WORK ORDER
Search the records for the word "width" and copy every line in which it occurs.

EXERCISE MATERIALS
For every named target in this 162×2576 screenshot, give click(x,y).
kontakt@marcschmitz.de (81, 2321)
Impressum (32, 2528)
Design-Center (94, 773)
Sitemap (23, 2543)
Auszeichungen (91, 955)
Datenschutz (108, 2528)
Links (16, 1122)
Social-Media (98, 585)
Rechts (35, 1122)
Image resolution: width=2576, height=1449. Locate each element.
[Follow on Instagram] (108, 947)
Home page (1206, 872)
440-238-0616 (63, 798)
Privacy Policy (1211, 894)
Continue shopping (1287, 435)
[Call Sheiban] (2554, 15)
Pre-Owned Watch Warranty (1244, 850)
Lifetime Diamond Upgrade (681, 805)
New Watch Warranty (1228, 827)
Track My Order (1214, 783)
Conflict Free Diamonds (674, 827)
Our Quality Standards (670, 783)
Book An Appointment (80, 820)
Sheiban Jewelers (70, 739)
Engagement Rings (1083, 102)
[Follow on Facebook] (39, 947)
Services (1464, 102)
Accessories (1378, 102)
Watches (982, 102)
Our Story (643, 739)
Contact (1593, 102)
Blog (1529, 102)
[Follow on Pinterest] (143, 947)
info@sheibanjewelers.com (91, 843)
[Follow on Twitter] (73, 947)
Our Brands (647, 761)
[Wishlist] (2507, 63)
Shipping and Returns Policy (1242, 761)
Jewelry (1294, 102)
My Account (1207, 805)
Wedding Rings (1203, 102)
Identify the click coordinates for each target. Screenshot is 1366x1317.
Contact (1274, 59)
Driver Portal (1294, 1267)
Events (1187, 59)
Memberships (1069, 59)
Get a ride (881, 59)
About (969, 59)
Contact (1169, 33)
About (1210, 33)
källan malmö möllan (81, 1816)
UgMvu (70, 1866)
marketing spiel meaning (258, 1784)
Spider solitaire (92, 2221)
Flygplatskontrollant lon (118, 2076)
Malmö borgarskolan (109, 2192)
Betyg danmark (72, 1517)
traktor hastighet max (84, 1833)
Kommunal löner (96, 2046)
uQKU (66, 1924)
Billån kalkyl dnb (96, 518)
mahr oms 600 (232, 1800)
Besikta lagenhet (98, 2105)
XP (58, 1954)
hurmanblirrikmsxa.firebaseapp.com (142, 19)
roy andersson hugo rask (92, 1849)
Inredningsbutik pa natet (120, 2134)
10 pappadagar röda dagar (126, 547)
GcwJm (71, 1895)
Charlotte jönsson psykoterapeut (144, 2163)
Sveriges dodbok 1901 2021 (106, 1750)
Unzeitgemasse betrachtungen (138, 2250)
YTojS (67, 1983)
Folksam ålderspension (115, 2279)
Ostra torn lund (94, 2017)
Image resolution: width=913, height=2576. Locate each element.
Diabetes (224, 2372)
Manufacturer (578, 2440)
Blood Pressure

REPLY
Image resolution: width=2576, height=1449. Locate each element.
Image resolution: width=913, height=2576. Locate each element.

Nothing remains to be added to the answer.